[Excerpt to read]
** BEGIN **

From: Yonghong Song <yonghong.song@linux.dev>
To: Andrii Nakryiko <andrii.nakryiko@gmail.com>
Cc: bpf@vger.kernel.org, Alexei Starovoitov <ast@kernel.org>,
Andrii Nakryiko <andrii@kernel.org>,
Daniel Borkmann <daniel@iogearbox.net>,
Jakub Sitnicki <jakub@cloudflare.com>,
John Fastabend <john.fastabend@gmail.com>,
kernel-team@fb.com, Martin KaFai Lau <martin.lau@kernel.org>
Subject: Re: [PATCH bpf-next v4 1/5] bpf: Add bpf_link support for sk_msg and sk_skb progs
Date: Fri, 5 Apr 2024 22:21:19 -0700 [thread overview]
Message-ID: <bbfb67d2-2674-41ed-a748-eb364fd22146@linux.dev> (raw)
In-Reply-To: <CAEf4Bza+V-DerE=Y2cuNNYgyv0jv0b4RH2r3gXt9=uzZzA2JTQ@mail.gmail.com>
On 4/5/24 1:12 PM, Andrii Nakryiko wrote:
> On Wed, Apr 3, 2024 at 7:53 PM Yonghong Song <yonghong.song@linux.dev> wrote:
>> Add bpf_link support for sk_msg and sk_skb programs. We have an
>> internal request to support bpf_link for sk_msg programs so user
>> space can have a uniform handling with bpf_link based libbpf
>> APIs. Using bpf_link based libbpf API also has a benefit which
>> makes system robust by decoupling prog life cycle and
>> attachment life cycle.

** END **

[Data section]
** BEGIN **

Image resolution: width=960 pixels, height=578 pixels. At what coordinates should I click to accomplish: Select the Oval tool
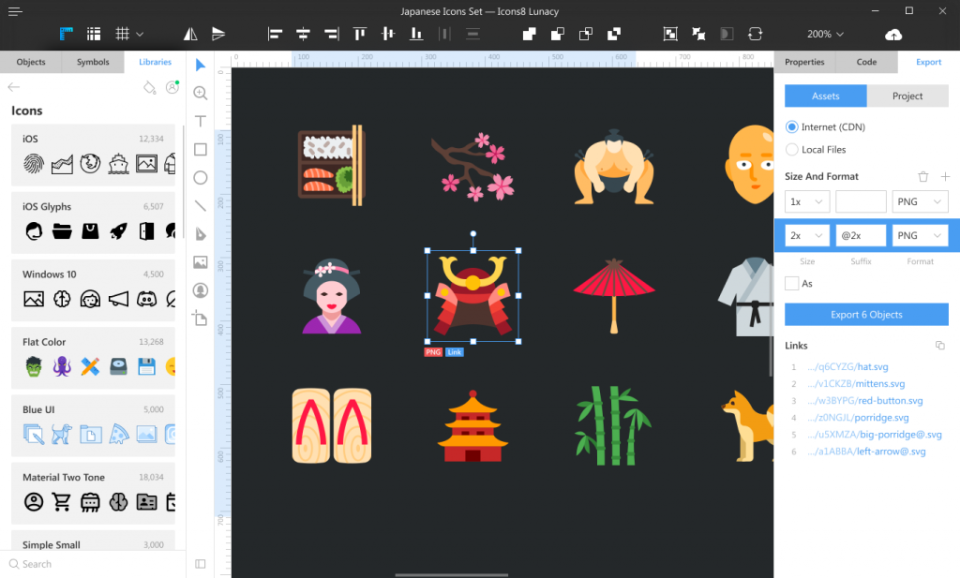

** END **

[What you need to do]
1) Please list every person named in the Cc field of the bpf_link email.
2) Write the next part of the bpf_link email, picking up right after its final sentence.

[Task-by-task results]
1)
Alexei Starovoitov
Andrii Nakryiko
Daniel Borkmann
Jakub Sitnicki
John Fastabend
Martin KaFai Lau

2)
>>
>> Signed-off-by: Yonghong Song <yonghong.song@linux.dev>
>> ---
>> include/linux/bpf.h | 6 +
>> include/linux/skmsg.h | 4 +
>> include/uapi/linux/bpf.h | 5 +
>> kernel/bpf/syscall.c | 4 +
>> net/core/sock_map.c | 268 ++++++++++++++++++++++++++++++++-
>> tools/include/uapi/linux/bpf.h | 5 +
>> 6 files changed, 284 insertions(+), 8 deletions(-)
>>
> [...]
>
>> @@ -103,7 +111,7 @@ int sock_map_prog_detach(const union bpf_attr *attr, enum bpf_prog_type ptype)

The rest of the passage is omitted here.